While it sounds alarming when we put it that way, NASA assures all of us that the asteroid will harmlessly pass the Earth on September 1st.
Image Credit: Marcelo6366/Pixabay
The asteroid goes by the name Florence, and it’s one of the largest near-Earth asteroids that come within hair-raising distances of our planet every so often.
"While many known asteroids have passed by closer to Earth than Florence will on September 1, all of those were estimated to be smaller," said the manager of NASA's Center for Near-Earth Object Studies (CNEOS), Paul Chodas.

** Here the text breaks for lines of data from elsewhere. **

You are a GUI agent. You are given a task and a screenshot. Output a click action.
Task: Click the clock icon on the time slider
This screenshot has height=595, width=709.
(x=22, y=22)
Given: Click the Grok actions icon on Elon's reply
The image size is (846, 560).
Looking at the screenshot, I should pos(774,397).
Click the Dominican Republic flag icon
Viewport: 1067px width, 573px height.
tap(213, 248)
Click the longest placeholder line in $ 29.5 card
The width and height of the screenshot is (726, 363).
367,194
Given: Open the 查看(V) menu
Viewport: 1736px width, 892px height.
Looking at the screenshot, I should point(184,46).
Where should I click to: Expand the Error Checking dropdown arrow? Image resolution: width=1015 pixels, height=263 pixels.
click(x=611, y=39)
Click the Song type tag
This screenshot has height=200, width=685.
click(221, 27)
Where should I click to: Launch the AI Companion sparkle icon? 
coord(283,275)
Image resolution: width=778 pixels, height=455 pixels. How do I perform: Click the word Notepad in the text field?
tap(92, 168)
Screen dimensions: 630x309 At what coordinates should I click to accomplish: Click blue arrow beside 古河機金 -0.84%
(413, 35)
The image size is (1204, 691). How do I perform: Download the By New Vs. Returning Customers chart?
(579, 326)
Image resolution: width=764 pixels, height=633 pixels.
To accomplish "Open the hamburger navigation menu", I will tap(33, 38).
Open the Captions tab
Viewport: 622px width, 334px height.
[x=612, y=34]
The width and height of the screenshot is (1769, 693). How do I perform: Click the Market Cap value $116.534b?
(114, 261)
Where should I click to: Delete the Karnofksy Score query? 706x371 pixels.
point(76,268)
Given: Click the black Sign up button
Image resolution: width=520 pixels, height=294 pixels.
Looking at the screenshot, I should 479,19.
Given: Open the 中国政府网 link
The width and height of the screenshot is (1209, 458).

"Florence is the largest asteroid to pass by our planet this close since the NASA program to detect and track near-Earth asteroids began."
Florence is predicted to move past the Earth at a distance of 4.4 million miles away, and while that might sound far away on paper, it isn't much in astronomical terms. Moreover, this is the closest Florence will have gotten to the Earth since the year 1890, and it won’t get this close again until around 2500.
This estimated passing distance is about 18 times farther away than the Moon, so if you have a phobia of the Earth being smacked by massive space rocks, then rest assured; you’re going to be fine.
But even if this assurance doesn’t calm your nerves, you can bet space scientists are excited about the encounter. They’ll be taking advantage of the event to study the asteroid in detail with ground-based observation equipment.
Using radar imaging with NASA's Goldstone Solar System Radar in California and with the National Science Foundation's Arecibo Observatory in Puerto Rico, scientists will map out the asteroid’s surface in vivid detail, revealing objects as small as just 30 feet in length.
Scientists don’t expect to find anything too incredible, but the face of the asteroid can tell us more about it, such as its formation and history. We can also use what we learn to measure the asteroid more accurately, track its rotation, and fine-tune its projected trajectory.
It should be interesting to see what details asteroid Florence is hiding.